Among dozens of published works are Os amantes Sem Dinheiro (1950), As Palavras Interditas (1951), Escrita da Terra (1974), Matéria Solar (1980), Rente ao Dizer (1992), Ofício da Paciência (1994), O Sal da Língua (1995), and Os Lugares do Lume (1998). In prose he published Os afluentes do Silêncio (1968), Rosto Precário (1979) and À Sombra da Memória (1993), as well as children's stories História da Égua Branca (1977) and Aquela Nuvem e as Outras (1986). His work Os Sulcos da Sede was awarded the Poetry Prize of the Pen Clube Português in September 2003.

Eugénio de Andrade was also translator of works by Federico García Lorca, Antonio Buero Vallejo, the classical Greek poet Sappho (Poemas e Fragmentos in 1974), and also of works by Yannis Ritsos, René Char, and Jorge Luis Borges.

== Translations ==
- Inhabited Heart: The Select Poems of Eugénio de Andrade. Trans. of Alexis Levitin, Van Nuys, California: Perivale Press, 1985.
- White on White. Trans. of Alexis Levitin, in “Quarterly Review of Literature”, Princeton, New Jersey.
- Memory of Another River.

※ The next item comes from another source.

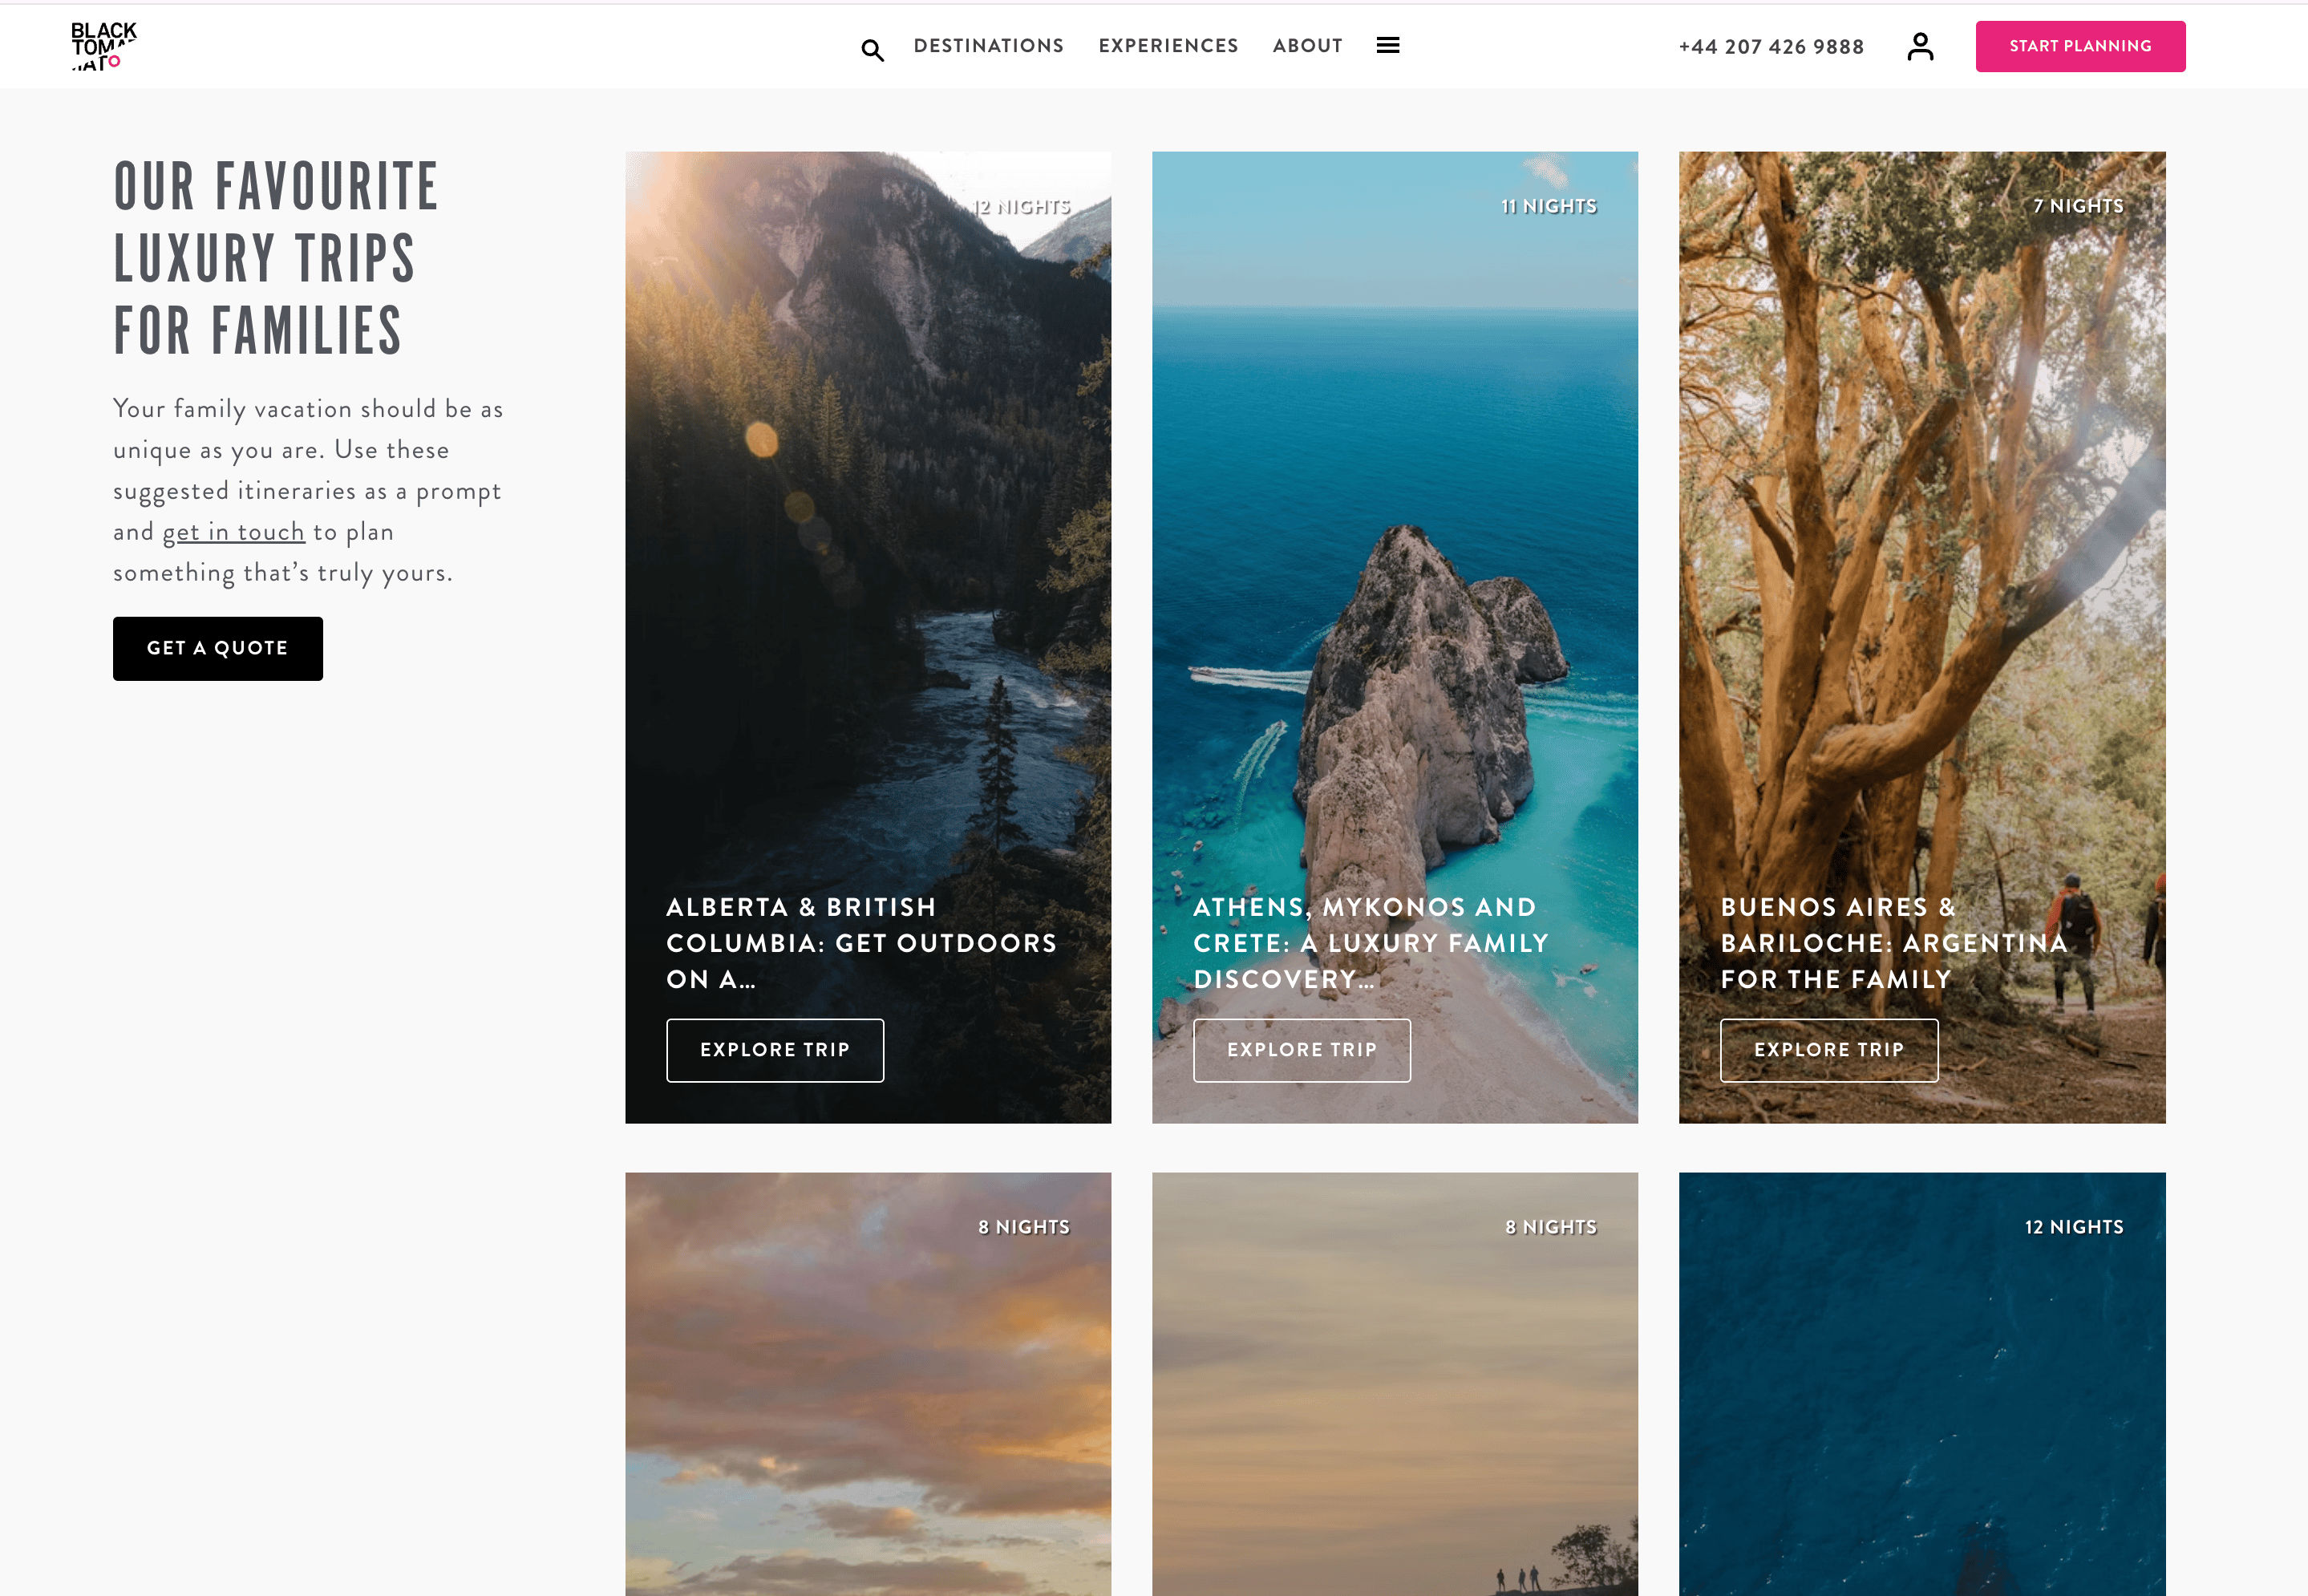The height and width of the screenshot is (1596, 2308).
Task: Open the middle 8 nights trip card
Action: 1394,1400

Trans. of Alexis Levitin, St. Paul, Minnesota: New Rivers Press, 1988.
- The Slopes of a Gaze. Trans. of Alexis Levitin, Plattsburgh, New York: Apalachee Press, 1992.
- Dark Domain. Trans. of Alexis Levitin, Toronto: Guernica, 2000.
- Forbidden Words: Selected poetry of Eugenio de Andrade. Trans. of Alexis Levitin, New York, NY: New Directions Publishing, 2003.